VÓS SOIS TODOS IRMÃOS
Georgino Rocha
A prova está feita e a conversa acabou. Os diálogos não resultaram. A tensão era crescente. E a provocação que os desafios colocavam acaba por alcançar o seu objectivo: a eliminação do Nazareno era inevitável. Jesus sabia-o perfeitamente. Por isso, abre o seu coração e desabafa com os discípulos e a multidão. Diz coisas tremendas dos responsáveis do templo e dos mestres do povo, coisas que a comunidade de Mateus certamente avoluma, anos mais tarde quando o confronto adquire novos contornos.
Jesus reconhece a autoridade dos letrados escribas e fariseus no conhecimento da lei. E aconselha a que sejam escutados nos seus ensinamentos, a que sejam considerados pelo que dizem como mestres que se sentam na cátedra de Moisés. Com efeito, gozavam oficialmente, de grande sabedoria e de enorme prestígio e influência, pois sentar-se nesta cadeira era tomar parte na missão de quem, em nome de Deus, dera os mandamentos da aliança ao povo. Grande conselho que Jesus dá: apreciar quem sabe, reconhecer a fonte da autoridade, estar atento ao modo como esta é exercida. A ignorância, o menosprezo, a indiferença, e tantas outras atitudes que ainda hoje se verificam, não espelham o melhor da nossa humanidade e vão cavando o fosso da insociabilidade.
Quanto caminho temos a percorrer para sermos coerentes com esta recomendação de Jesus!

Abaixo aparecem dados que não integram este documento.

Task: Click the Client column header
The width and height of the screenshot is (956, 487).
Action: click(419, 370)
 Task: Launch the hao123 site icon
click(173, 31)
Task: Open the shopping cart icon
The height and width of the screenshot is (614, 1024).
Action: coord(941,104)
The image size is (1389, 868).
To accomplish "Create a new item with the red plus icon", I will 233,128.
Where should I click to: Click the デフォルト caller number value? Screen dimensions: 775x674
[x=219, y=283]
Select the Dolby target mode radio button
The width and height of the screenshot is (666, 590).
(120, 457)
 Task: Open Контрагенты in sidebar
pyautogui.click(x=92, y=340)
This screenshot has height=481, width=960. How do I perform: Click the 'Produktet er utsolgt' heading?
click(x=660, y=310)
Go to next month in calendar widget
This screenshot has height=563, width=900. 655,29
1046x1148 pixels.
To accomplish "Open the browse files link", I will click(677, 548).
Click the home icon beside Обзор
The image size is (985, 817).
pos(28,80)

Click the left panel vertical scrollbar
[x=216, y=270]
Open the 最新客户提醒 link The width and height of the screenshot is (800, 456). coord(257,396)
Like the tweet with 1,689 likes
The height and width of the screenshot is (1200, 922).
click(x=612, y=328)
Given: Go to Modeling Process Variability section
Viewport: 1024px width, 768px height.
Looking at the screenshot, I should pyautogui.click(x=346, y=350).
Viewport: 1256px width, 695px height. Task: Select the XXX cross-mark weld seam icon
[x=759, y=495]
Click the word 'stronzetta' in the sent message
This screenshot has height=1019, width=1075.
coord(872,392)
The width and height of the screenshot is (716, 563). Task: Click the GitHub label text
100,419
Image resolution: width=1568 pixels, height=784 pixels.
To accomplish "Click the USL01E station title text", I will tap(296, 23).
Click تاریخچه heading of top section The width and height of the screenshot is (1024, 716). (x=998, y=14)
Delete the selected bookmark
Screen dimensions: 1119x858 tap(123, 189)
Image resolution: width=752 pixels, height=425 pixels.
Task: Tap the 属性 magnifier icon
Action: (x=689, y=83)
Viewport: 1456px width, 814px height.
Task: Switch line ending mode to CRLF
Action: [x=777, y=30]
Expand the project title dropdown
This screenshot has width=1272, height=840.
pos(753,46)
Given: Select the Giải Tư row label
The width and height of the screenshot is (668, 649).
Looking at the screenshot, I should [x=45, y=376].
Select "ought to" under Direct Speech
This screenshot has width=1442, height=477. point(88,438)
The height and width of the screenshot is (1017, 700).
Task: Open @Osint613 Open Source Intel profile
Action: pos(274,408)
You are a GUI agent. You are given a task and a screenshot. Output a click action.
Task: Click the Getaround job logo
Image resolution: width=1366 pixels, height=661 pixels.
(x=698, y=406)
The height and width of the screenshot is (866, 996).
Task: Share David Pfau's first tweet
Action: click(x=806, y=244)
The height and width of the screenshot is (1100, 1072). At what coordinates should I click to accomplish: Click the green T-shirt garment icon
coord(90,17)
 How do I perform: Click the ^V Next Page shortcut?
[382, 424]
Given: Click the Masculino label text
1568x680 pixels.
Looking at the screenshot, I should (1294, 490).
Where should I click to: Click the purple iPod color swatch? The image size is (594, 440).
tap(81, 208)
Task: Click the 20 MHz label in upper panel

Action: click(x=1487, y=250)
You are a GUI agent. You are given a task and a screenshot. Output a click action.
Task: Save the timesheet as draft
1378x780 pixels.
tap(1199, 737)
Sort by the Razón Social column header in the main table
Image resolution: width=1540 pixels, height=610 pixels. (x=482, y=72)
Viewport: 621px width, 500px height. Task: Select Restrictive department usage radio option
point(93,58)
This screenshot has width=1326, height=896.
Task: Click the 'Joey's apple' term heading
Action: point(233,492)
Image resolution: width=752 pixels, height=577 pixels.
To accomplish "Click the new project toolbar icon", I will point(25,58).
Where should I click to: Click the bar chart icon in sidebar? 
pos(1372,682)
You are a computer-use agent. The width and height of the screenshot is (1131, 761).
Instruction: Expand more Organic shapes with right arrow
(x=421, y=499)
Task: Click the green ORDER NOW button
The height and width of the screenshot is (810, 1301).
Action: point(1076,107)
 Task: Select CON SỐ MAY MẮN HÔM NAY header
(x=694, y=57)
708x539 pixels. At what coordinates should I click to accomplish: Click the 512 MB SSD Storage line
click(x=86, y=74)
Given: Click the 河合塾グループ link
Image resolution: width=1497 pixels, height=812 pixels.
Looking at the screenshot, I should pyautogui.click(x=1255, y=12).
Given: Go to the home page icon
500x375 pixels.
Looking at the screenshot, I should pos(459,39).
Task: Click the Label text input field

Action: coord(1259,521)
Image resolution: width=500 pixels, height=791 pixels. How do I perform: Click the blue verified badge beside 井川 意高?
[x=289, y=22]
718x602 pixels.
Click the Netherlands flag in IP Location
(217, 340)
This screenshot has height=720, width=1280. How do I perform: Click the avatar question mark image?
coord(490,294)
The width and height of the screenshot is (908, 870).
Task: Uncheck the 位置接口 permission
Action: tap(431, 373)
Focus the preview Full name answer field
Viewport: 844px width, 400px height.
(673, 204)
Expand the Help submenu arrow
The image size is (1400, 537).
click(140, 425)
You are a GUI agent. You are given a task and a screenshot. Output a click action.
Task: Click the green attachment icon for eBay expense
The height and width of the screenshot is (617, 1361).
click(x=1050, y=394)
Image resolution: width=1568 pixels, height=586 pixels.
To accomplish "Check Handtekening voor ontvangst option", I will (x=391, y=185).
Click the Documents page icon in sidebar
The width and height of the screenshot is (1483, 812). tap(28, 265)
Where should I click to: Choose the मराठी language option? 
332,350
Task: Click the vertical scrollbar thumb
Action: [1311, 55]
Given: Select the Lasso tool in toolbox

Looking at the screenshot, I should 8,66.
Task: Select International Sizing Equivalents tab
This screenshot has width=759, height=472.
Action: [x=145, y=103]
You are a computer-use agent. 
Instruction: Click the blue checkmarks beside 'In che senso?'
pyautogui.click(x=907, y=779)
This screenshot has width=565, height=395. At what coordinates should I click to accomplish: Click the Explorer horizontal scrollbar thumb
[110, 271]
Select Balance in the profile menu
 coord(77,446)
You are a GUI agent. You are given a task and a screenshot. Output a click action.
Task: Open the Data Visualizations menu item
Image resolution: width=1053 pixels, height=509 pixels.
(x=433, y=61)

O reconhecimento é seguido de uma séria diatribe e cáustica denúncia: a incoerência ostensiva. Sabem, dizem, impõem a outros “fardos” pesados, mas ficam-se por aí. De prática, nada! Pelo contrário, aproveitam-se do estatuto oficial e exibem-no em público das mais diversas maneiras para beneficiarem do prestígio de que está revestido. “Jogam” na imagem, na aparência, no “marketing” publicitário e sedutor. Também aqui a verificação do Mestre de Nazaré é actualíssima. A cultura da imagem impõe-se de forma avassaladora. Quem lhe escapa?! O culto da personalidade – que frequentemente oculta a realidade – está em alta no mercado da cotação social. O discurso fácil e a escrita ligeira, também. Na sociedade. Na Igreja. E em tantos outros âmbitos de vida. E o senso popular vem repetindo há séculos: “palavras sem exemplo são como tiros sem balas”. Mas parece que há ouvidos moucos!
“Não seja assim entre vós” – exorta taxativamente Jesus os discípulos e, por eles, a multidão. O contraste é significativo. Em vez da discriminação, a fraternidade; da vontade de impor e dominar, o serviço humilde e constante; da busca da aparência, a realidade sadia; dos títulos e honrarias, a simplicidade disponível; da nobre linhagem ascendente, a fonte originária de todos os bens e de todas as criaturas: Deus Pai/Mãe.
Que consigna mais expressiva e que antítese mais eloquente! Ir à nascente para encontrar a limpidez das águas cristalinas e não se deixar prender por meias verdades inconsequentes; afirmar a igualdade, não por convencionalismos históricos, mas pela raiz comum; garantir a fraternidade, não apenas pelos vínculos de sangue ou de etnia, nem por gostos de pertença ou laços de vizinhança, mas sobretudo pela dignidade advinda da filiação de todos em Deus; enaltecer a liberdade, não para pôr e dispor arbitrariamente, mas para servir melhor com amor de doação e, assim, ser realmente o maior.
Esquecer Deus é ofuscar a beleza da p/maternidade humana e deixar criar um vazio de orfandade na família e na sociedade. Tê-lo presente e actuante, ainda que discretamente, é dispor de uma seiva revigorante que fortalece a nossa família comum e reforça a união solidária de toda a humanidade. Menosprezar a fraternidade é desfigurar o ser humano chamado a ter rosto próprio, distorcer a sociedade e anular a escala de valores em que deve assentar a convivência humana e a construção do bem comum.